枝の上に降りたシエルは、僕を左腕で掴んで、右手は蔓を持っていた。片手でも平気なんだね。
「僕、歩けるよ」
「落ちたら大変だから、もう少し待ってくれ」
ディーに叱られるとシエルは笑う。そっか、こないだも噴水に落ちたし、大人しくしておこう。また心配させるのは嫌だった。前に訪ねた赤ちゃんがいる人達のお家に入る。僕はお家に足を付けた。シエルと手を繋いで、カーテンのお部屋を覗く。
「あ! お嫁さんだ」
「ルンちゃん、ようこそ」
おいでと手招きされて、ゆっくり歩いて近づく。急ぎたいけど、転んでお嫁さんや赤ちゃんにぶつかると困るよ。お嫁さんは赤ちゃんを抱っこしているみたい。小さな包みを抱いていた。
「赤ちゃん、寝てる?」
「まだ起きているわ、ほら」
床のお布団にいるお嫁さんが、包みの中を見せてくれた。シエルと同じ茶色の肌の子だ。綺麗な金色の目だけど、髪の毛が少ない。ちょろちょろと生えてるだけ。緑の髪がふさふさしないのかな。
「……髪の毛は?」
「ふふっ、そうよね。これから生えてくるのよ」
まだ増えている途中だった。赤ちゃんの時は、あまり髪の毛がないんだって。僕も同じだったのかな。そう聞いたら、多分ねと笑った。お母さんが起きたら聞いてみよう。
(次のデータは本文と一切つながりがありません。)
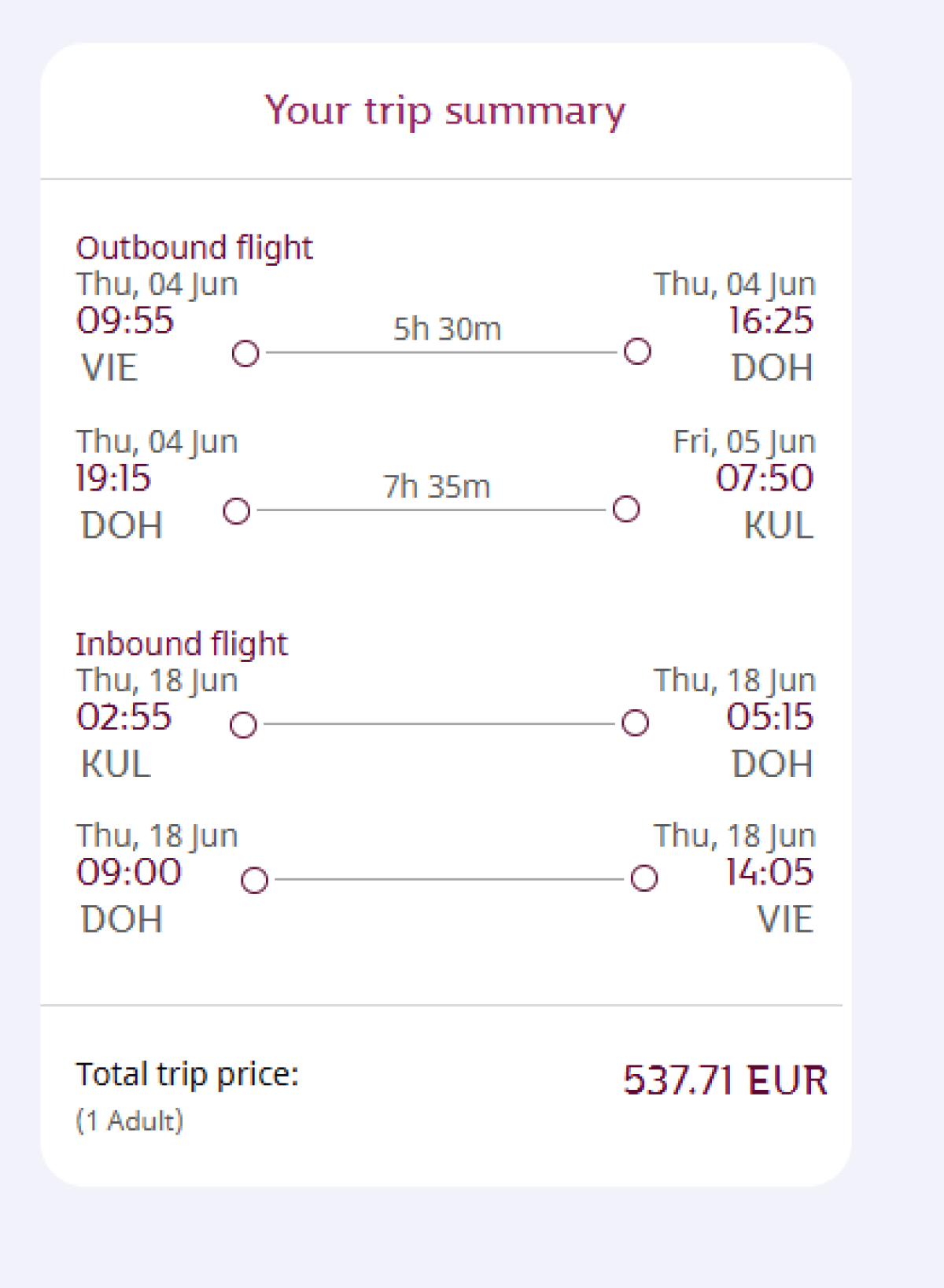The image size is (944, 1288).
Task: Click the 537.71 EUR total price
Action: (725, 1080)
赤ちゃんは起きているけど、泣いたりしない。じっと僕を見ていた。僕も見つめ返す。大きな目だな。
「うぁう」
声を上げて、お嫁さんの方を向いちゃった。お乳の時間だと言われ、同じ高さの枝にある食堂へ移動する。先にご飯を食べちゃうみたい。ディーが持ってきたお土産に入っていたハムを挟んで、パンを食べた。
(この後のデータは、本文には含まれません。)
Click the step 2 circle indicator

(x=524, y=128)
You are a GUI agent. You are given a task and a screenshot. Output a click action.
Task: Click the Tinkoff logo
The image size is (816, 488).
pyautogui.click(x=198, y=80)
木の実に穴を開けたジュースを飲んで、食堂に集まってる人とお話しする。木で暮らすシエルの仲間は、皆おなじ色だった。茶色い肌と緑の髪、金色の目。遠くから見ると、家族とお友達を間違えちゃいそう。
心配を僕が口にしたら、皆は顔を見合わせた。それはないみたい。僕なら間違えちゃうと思うから、すごいな。シエルの説明では、木に暮らす一族は遠くまでよく見える目を持っているとか。ドラゴンも目がいいと聞いて、僕だけ違うのかも……と心配になった。